A Mel entrou no ônibus e nós, que ficamos, não tivemos coragem de deixar a senhora abandonada às 23:30 na rua, continuamos nossa conversa amiga:
-Mas o 193 passou agorinha.
-Eu não estava aqui ainda (Rá, mentira, estava sim)
A idosa sentou-se ao meu lado, senti um calafrio tenebroso, abriu a bolsa, tirou um Derby Blue (!) me pediu o "fogo". Enquanto fui procurar nos bolsos do vestido um taxi, com os faróis desligados parou em frente ao ponto, a velhinha segurou meus braços e dois caras encapuzados desceram do táxi e amarraram Clenon e Iara, tentaram nos jogar no taxi mas o porteiro do prédio ao lado viu, chamou a polícia...
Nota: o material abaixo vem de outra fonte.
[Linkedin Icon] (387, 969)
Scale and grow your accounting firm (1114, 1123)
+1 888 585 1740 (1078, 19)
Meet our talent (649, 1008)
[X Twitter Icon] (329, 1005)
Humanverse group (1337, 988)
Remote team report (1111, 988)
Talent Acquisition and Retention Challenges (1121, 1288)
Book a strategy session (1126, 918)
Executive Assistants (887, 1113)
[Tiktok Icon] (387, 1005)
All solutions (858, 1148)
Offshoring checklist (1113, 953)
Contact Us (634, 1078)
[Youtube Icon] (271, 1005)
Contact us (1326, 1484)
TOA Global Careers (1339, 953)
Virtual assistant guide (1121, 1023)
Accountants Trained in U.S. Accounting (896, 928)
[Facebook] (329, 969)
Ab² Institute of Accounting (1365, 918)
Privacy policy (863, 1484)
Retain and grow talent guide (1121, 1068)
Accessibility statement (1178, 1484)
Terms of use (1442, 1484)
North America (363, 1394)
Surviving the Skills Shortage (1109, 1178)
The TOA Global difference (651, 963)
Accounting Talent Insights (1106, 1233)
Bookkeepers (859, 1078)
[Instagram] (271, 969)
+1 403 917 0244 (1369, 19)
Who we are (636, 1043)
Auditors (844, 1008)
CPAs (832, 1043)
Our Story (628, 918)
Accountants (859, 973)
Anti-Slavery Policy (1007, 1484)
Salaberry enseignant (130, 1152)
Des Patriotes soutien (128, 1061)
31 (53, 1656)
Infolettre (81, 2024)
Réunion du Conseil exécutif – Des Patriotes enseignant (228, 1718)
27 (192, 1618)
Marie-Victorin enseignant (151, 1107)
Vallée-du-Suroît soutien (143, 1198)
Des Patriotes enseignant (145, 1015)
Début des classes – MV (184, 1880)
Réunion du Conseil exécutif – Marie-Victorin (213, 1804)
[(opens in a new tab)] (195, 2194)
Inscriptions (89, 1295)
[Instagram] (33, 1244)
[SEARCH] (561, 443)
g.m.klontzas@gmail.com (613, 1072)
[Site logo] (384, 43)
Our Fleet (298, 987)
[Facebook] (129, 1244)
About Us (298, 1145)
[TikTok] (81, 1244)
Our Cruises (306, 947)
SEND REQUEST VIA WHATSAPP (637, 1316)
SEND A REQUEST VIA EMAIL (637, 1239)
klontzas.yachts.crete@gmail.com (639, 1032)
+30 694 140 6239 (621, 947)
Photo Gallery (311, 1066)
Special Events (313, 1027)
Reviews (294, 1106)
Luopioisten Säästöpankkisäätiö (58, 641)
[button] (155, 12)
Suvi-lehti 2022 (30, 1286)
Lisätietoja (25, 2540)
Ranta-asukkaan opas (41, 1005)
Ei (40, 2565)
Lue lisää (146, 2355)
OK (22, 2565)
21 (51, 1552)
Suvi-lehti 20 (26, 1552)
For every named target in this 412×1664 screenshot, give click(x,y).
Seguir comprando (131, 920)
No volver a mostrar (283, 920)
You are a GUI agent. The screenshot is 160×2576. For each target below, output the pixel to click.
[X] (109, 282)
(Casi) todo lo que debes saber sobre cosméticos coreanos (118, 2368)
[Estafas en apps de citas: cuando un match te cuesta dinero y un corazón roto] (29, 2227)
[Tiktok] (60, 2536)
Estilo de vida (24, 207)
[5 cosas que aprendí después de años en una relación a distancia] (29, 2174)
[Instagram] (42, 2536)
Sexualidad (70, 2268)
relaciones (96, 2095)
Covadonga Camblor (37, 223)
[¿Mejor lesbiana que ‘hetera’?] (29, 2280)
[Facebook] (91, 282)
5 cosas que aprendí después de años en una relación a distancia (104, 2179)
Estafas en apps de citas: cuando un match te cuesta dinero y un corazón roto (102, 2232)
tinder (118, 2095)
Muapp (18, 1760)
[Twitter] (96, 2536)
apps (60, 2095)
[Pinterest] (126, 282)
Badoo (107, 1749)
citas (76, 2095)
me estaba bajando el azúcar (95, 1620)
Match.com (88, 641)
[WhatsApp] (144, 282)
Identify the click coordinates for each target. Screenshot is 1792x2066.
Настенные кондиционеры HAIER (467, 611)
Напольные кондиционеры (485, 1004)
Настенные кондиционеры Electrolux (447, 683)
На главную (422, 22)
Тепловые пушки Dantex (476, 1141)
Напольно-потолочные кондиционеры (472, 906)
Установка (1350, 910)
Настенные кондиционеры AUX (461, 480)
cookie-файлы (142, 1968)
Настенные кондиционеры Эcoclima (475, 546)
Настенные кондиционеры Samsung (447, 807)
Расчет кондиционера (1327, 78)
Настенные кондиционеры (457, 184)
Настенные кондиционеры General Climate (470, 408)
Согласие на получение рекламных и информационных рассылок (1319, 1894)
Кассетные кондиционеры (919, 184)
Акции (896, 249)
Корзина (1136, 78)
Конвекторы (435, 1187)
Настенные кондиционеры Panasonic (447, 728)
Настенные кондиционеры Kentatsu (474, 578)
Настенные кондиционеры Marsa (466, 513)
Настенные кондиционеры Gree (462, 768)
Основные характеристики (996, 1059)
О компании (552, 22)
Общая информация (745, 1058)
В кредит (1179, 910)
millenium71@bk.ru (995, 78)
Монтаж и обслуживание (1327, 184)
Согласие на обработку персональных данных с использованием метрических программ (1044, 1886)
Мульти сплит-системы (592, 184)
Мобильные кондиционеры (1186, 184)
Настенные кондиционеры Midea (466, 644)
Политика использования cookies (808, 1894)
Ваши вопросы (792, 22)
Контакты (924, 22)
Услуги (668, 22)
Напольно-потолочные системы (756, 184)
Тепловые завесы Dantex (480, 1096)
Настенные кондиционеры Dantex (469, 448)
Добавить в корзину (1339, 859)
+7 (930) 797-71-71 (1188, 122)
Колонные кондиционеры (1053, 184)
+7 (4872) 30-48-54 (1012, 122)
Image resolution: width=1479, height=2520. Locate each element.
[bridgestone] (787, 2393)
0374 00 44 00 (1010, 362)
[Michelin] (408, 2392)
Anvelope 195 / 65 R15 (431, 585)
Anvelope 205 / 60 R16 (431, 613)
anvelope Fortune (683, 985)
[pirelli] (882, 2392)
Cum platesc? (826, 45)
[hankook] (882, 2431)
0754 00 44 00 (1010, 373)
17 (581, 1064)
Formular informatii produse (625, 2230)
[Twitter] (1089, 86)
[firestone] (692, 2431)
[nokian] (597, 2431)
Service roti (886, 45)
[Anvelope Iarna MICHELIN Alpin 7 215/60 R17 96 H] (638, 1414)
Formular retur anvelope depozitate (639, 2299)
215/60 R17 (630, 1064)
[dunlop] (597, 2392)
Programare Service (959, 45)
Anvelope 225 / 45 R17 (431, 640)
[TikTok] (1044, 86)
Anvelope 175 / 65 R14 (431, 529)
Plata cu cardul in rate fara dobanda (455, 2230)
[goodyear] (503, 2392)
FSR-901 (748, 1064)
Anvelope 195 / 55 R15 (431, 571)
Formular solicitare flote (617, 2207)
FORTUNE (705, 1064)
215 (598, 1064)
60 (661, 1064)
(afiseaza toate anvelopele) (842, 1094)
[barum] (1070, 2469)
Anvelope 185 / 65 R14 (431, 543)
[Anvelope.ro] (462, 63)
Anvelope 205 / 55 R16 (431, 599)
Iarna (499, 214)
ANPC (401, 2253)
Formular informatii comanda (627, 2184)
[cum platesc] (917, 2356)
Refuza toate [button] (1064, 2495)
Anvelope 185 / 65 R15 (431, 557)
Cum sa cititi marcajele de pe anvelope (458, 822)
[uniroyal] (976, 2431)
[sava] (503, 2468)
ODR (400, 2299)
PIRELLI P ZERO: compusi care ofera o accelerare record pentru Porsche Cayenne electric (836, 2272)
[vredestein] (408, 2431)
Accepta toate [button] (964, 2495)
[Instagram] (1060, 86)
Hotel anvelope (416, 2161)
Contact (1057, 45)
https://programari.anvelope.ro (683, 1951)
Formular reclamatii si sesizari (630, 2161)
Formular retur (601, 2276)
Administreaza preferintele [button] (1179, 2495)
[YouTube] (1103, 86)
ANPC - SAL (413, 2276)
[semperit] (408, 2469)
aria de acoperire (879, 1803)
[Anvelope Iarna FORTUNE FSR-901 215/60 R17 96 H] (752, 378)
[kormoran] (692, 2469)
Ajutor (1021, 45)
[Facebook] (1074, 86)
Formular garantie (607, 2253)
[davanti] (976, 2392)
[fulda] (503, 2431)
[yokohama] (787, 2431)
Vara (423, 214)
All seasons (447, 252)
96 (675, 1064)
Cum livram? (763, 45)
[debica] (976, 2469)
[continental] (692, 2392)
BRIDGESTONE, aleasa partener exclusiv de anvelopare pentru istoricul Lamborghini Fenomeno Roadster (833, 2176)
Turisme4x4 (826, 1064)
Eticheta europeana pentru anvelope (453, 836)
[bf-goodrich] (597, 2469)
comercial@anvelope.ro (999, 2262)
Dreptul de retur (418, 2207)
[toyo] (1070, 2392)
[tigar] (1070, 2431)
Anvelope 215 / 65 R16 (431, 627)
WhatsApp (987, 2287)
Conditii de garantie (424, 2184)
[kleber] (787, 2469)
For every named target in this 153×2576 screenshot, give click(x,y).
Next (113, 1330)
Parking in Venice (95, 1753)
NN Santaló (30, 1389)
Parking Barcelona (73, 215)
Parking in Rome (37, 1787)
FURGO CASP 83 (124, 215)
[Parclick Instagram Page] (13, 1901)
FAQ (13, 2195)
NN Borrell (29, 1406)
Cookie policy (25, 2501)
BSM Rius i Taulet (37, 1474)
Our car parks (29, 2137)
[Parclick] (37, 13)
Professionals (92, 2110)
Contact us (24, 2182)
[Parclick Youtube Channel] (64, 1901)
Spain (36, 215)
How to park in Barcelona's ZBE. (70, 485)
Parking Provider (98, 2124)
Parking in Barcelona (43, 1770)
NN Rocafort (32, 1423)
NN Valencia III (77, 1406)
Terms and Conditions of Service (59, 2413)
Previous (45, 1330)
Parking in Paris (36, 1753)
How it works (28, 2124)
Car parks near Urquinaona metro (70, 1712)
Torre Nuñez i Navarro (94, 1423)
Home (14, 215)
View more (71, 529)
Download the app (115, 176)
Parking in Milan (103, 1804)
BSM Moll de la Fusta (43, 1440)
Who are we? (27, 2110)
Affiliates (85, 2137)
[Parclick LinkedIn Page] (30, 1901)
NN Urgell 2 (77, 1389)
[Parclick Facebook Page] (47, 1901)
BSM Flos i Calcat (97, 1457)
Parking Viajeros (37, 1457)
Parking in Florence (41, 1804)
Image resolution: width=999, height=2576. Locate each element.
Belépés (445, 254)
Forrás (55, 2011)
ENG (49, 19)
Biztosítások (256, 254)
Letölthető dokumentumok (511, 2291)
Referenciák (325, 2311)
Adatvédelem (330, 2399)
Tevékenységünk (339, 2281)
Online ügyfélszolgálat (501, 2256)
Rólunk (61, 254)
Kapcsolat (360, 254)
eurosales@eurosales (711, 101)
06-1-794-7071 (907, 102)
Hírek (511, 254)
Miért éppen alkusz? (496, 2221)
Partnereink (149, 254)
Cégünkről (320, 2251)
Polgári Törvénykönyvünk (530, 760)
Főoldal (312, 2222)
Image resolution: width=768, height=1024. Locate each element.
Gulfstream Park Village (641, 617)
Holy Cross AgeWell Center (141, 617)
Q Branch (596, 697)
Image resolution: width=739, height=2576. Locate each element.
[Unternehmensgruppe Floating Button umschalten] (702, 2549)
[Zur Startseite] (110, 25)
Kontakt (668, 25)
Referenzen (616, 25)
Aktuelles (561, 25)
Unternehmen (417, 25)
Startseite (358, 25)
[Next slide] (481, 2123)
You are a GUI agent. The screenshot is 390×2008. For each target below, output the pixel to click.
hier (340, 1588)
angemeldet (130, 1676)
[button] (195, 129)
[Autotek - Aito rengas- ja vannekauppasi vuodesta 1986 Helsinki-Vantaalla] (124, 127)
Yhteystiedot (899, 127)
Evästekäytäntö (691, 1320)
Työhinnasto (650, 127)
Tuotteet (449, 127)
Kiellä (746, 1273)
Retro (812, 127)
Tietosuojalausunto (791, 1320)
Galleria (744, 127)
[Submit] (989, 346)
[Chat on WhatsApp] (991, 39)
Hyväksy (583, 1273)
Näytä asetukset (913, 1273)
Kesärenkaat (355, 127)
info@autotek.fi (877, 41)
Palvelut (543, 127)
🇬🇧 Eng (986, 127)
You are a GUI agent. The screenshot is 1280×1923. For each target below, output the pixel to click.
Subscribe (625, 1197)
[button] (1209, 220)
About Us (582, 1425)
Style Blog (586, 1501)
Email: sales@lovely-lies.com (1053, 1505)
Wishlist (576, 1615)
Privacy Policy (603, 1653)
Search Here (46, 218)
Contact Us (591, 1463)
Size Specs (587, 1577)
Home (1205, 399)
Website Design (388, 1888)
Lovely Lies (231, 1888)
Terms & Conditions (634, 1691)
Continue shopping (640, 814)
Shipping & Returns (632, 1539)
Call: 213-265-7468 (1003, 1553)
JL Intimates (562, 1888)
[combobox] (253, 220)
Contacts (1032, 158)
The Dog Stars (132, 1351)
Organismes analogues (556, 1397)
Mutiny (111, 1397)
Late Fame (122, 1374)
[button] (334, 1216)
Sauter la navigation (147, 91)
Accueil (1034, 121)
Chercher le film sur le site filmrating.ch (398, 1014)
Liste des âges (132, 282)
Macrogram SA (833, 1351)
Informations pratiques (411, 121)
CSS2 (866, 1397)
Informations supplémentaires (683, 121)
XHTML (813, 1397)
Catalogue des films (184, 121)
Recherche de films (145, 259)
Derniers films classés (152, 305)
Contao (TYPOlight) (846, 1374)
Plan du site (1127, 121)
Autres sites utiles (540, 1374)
Tá, parei. Era tudo verdade até o calafrio. A velhinha tinha um olhar sinistro, não olhava nos olhos, e estava SOZINHA NO CENTRO DA CIDADE às 23:30 falando de bruxaria. Quando chegou um rapaz no ponto de ônibus viemos pra casa, todos com medo, um certo remorso e frustrados por não participarmos de uma lenda urbana ou virarmos conto de suspense pra parar num livro do Hitch (meu grande amigo).